• WORK TASK: Output the entries below exactly, from the first line to the line holding "Given: Disable Kaspersky with the عطّل button", both included.

• DATA TO USE:
--- --- ---

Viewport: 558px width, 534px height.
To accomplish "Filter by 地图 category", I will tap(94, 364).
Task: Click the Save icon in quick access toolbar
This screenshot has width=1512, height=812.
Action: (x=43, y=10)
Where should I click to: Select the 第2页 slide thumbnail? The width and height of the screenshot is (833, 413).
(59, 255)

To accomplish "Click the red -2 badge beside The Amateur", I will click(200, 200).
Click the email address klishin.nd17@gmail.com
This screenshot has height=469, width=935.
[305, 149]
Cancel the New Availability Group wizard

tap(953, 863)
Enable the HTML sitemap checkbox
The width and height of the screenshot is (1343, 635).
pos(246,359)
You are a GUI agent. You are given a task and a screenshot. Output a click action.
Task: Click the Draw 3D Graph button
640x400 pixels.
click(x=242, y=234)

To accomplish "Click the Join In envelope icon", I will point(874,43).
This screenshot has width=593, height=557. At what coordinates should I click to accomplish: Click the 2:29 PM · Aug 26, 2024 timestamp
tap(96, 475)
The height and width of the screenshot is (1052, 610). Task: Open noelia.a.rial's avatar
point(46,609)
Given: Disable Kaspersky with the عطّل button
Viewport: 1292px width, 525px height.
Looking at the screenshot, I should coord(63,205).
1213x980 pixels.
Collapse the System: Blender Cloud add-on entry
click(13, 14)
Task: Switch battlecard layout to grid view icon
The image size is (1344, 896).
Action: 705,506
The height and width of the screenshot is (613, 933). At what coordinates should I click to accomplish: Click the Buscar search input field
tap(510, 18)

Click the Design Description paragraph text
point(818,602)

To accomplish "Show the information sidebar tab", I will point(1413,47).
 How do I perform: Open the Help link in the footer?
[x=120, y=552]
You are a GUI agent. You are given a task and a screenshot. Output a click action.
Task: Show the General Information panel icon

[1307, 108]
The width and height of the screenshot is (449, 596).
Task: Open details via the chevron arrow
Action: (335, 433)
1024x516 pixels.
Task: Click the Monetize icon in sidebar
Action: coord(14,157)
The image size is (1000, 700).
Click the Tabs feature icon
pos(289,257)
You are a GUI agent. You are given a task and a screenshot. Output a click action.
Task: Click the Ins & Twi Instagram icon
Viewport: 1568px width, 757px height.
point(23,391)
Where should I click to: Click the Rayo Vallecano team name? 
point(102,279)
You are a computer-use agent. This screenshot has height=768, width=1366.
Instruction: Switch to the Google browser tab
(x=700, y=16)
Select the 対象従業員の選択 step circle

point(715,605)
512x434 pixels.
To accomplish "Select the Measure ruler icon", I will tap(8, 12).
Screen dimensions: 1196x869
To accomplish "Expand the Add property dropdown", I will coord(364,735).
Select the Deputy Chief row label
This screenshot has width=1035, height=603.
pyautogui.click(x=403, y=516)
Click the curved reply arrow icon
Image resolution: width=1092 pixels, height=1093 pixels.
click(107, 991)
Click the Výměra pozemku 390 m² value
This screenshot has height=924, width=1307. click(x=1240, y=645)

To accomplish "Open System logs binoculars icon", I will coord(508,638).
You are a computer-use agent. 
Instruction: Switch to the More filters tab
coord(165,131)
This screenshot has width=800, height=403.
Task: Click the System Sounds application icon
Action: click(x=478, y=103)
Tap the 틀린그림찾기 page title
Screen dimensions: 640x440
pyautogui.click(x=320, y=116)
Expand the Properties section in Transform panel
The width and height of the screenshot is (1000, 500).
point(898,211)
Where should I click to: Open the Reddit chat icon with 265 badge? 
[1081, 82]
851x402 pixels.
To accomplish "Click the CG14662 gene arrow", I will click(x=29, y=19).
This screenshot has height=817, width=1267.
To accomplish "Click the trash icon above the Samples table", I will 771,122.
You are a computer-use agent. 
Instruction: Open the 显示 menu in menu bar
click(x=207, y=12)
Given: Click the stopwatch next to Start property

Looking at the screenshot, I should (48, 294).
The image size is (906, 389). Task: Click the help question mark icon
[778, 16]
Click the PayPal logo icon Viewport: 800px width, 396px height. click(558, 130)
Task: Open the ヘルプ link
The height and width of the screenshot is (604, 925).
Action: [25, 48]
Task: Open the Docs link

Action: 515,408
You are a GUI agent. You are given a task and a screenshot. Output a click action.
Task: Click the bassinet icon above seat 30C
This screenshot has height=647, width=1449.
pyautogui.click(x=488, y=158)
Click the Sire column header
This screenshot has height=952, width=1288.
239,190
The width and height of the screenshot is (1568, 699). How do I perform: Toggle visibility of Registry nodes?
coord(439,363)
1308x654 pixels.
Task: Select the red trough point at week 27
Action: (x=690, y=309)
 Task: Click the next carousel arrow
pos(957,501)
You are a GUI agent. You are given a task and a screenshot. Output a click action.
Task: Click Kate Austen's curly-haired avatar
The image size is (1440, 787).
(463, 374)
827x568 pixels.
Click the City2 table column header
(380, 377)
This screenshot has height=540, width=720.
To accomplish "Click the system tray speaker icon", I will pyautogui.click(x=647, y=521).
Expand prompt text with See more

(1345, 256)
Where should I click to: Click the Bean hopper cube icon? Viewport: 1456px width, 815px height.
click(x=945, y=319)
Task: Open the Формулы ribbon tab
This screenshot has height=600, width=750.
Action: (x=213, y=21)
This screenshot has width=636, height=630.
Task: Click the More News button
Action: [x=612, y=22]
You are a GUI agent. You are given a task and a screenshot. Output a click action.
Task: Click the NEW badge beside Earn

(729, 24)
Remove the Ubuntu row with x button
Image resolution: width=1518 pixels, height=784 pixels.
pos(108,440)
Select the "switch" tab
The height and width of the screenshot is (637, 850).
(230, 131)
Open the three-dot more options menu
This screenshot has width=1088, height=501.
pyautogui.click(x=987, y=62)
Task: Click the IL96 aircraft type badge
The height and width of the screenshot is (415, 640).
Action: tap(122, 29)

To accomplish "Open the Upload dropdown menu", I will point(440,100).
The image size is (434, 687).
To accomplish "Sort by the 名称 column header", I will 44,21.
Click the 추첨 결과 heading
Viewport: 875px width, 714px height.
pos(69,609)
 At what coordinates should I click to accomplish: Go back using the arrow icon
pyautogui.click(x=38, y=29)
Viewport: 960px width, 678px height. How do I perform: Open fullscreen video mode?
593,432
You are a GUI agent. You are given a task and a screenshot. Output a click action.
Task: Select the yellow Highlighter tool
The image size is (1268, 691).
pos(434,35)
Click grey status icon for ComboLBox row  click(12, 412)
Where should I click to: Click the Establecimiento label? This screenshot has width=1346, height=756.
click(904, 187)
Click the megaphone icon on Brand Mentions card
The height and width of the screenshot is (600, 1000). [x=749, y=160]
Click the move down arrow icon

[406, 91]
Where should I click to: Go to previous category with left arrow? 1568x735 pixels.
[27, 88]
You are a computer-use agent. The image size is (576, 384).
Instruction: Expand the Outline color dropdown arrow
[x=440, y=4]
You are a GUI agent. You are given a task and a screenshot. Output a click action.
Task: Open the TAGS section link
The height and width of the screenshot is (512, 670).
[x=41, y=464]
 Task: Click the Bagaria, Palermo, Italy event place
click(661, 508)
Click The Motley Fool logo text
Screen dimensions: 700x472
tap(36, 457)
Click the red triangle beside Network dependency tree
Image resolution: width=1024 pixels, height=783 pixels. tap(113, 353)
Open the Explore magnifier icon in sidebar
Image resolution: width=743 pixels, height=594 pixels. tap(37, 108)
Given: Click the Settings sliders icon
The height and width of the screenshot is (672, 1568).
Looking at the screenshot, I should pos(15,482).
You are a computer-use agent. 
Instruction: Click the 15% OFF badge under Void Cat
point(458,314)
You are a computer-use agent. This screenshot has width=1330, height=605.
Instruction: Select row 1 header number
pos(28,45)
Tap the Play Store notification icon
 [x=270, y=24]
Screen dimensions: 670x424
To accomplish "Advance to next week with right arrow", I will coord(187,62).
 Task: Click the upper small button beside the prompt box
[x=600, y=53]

--- --- ---

• TASK RESPONSE:
Viewport: 558px width, 534px height.
To accomplish "Filter by 地图 category", I will tap(94, 364).
Task: Click the Save icon in quick access toolbar
This screenshot has width=1512, height=812.
Action: (x=43, y=10)
Where should I click to: Select the 第2页 slide thumbnail? The width and height of the screenshot is (833, 413).
(59, 255)

To accomplish "Click the red -2 badge beside The Amateur", I will click(200, 200).
Click the email address klishin.nd17@gmail.com
This screenshot has height=469, width=935.
[305, 149]
Cancel the New Availability Group wizard

tap(953, 863)
Enable the HTML sitemap checkbox
The width and height of the screenshot is (1343, 635).
pos(246,359)
You are a GUI agent. You are given a task and a screenshot. Output a click action.
Task: Click the Draw 3D Graph button
640x400 pixels.
click(x=242, y=234)

To accomplish "Click the Join In envelope icon", I will point(874,43).
This screenshot has width=593, height=557. At what coordinates should I click to accomplish: Click the 2:29 PM · Aug 26, 2024 timestamp
tap(96, 475)
The height and width of the screenshot is (1052, 610). Task: Open noelia.a.rial's avatar
point(46,609)
Given: Disable Kaspersky with the عطّل button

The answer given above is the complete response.